DATA RECORDS Block Start

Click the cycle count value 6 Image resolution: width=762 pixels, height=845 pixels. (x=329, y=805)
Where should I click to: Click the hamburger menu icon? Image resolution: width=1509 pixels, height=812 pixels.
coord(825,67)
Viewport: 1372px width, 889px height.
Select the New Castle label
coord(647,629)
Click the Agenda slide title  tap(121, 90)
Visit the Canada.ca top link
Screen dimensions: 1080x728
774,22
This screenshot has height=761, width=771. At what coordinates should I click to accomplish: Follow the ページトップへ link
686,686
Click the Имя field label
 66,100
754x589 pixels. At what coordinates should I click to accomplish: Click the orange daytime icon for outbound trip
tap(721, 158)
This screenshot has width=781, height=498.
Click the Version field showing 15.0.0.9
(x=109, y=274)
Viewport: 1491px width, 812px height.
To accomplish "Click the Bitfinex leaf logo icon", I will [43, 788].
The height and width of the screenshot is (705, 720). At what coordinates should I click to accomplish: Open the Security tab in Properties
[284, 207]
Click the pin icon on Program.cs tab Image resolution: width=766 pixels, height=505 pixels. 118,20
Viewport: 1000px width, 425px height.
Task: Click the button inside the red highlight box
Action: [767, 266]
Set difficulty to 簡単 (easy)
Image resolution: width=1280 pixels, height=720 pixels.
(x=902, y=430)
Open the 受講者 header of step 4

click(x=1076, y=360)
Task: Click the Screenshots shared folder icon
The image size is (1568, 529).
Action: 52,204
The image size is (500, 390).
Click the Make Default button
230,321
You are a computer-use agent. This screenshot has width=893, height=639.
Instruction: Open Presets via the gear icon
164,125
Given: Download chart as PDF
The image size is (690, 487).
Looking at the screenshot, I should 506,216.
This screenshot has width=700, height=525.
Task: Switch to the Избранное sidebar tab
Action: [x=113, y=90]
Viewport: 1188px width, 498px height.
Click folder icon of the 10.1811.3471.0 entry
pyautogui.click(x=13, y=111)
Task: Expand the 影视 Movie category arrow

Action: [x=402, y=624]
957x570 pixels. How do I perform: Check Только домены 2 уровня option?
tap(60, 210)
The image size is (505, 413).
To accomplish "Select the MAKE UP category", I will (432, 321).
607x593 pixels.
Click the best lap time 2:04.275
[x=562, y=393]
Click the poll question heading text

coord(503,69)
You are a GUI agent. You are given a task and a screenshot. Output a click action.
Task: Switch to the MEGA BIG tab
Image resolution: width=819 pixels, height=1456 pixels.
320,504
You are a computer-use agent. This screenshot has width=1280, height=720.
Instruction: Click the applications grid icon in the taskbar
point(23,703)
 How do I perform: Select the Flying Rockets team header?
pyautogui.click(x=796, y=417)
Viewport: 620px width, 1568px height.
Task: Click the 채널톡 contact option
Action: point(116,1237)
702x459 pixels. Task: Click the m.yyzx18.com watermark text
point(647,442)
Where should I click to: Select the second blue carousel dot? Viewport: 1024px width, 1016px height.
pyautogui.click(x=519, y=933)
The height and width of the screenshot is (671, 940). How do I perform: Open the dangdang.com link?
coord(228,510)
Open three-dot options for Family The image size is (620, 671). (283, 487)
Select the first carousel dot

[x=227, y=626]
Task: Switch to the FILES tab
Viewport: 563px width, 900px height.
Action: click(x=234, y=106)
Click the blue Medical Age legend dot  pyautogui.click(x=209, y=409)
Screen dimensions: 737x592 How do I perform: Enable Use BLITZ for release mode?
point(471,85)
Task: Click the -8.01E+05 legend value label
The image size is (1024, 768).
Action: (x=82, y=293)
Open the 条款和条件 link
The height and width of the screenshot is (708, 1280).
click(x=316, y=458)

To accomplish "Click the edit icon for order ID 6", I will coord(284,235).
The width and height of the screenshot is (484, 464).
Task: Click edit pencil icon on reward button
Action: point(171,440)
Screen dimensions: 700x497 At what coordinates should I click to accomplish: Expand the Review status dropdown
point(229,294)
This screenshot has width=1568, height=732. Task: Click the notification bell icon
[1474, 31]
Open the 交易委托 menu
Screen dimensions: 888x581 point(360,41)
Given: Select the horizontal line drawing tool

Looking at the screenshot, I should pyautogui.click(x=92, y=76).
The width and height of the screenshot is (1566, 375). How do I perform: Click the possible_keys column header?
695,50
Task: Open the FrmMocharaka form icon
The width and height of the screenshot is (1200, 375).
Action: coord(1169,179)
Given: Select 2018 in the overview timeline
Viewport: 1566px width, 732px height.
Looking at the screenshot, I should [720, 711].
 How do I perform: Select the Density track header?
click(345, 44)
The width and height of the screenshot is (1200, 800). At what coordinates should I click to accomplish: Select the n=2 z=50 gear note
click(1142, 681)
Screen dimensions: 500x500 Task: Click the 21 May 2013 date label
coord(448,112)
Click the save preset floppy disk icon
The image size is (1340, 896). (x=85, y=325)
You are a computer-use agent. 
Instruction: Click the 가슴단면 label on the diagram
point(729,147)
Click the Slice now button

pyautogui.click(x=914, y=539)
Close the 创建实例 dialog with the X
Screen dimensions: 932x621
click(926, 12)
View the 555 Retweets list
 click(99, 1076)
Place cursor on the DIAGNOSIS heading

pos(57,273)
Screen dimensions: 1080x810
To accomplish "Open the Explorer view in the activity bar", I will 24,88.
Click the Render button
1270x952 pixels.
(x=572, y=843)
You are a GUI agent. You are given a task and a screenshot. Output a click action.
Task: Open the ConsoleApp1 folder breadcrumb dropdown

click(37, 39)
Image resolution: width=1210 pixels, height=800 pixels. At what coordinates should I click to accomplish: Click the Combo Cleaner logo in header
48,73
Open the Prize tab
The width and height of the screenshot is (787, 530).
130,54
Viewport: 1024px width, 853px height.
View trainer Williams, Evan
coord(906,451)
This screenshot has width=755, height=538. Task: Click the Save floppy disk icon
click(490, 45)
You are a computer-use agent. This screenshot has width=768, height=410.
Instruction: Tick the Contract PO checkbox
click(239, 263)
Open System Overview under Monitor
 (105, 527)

DATA RECORDS Block End

WHAT NEEDS TO BE DONE: Your answer should consist of the lines above that hold the word "computer", copied exactly.

ANSWER TO THIS EXERCISE:
You are a computer-use agent. This screenshot has width=893, height=639.
You are a computer-use agent. This screenshot has width=1280, height=720.
You are a computer-use agent. 
You are a computer-use agent. This screenshot has width=768, height=410.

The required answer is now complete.